What you should do: Please reproduce the data exactly and omit the pictures.

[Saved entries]
■ ■ ■ ■ ■ ■ ■
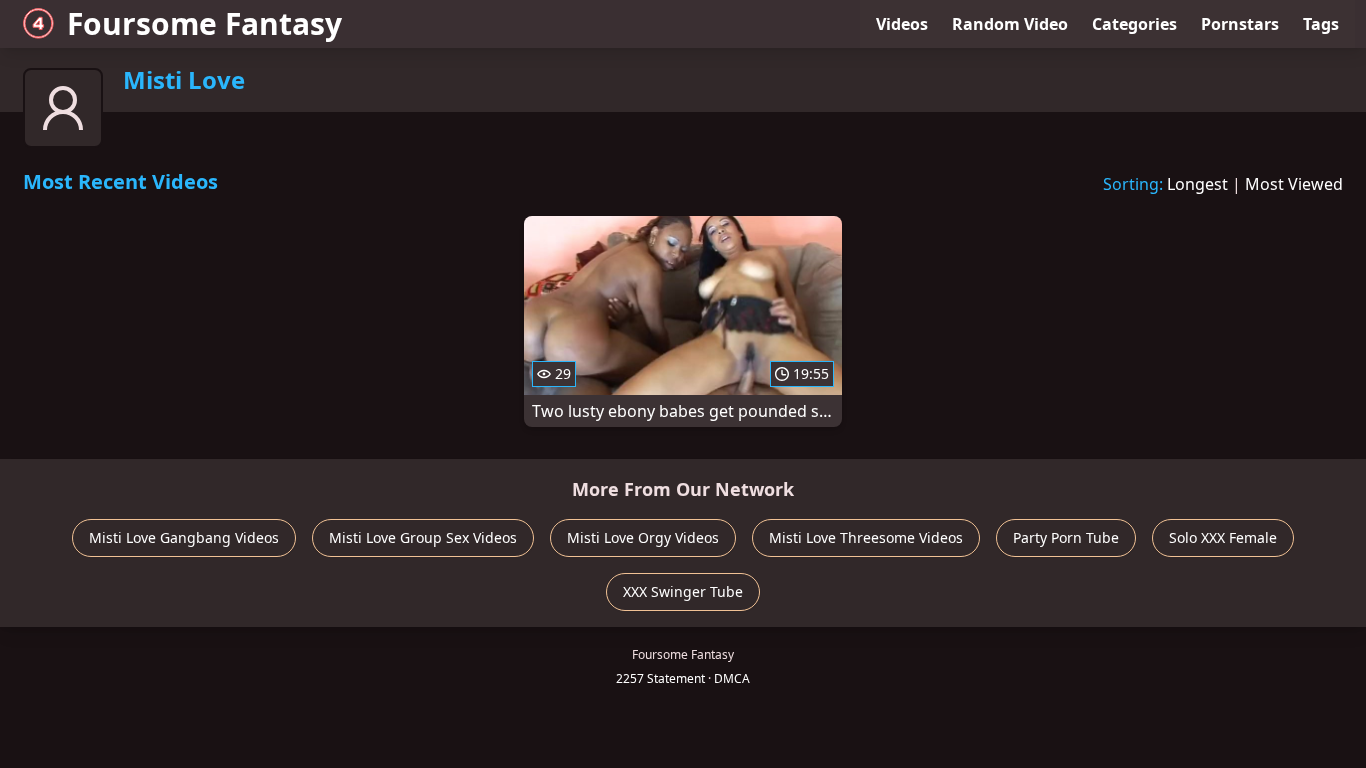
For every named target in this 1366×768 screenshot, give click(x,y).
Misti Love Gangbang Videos (184, 537)
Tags (1321, 24)
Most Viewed (1294, 184)
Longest (1197, 184)
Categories (1134, 24)
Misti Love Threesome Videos (866, 537)
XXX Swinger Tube (683, 591)
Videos (902, 24)
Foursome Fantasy (204, 23)
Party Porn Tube (1066, 537)
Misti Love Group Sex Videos (423, 537)
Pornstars (1240, 24)
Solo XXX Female (1223, 537)
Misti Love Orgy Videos (643, 537)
■ ■ ■ ■ ■ ■ ■
Solution for this task:
For every named target in this 1366×768 screenshot, give click(x,y).
Misti Love Gangbang Videos (184, 537)
Tags (1321, 24)
Most Viewed (1294, 184)
Longest (1197, 184)
Categories (1134, 24)
Misti Love Threesome Videos (866, 537)
XXX Swinger Tube (683, 591)
Videos (902, 24)
Foursome Fantasy (204, 23)
Party Porn Tube (1066, 537)
Misti Love Group Sex Videos (423, 537)
Pornstars (1240, 24)
Solo XXX Female (1223, 537)
Misti Love Orgy Videos (643, 537)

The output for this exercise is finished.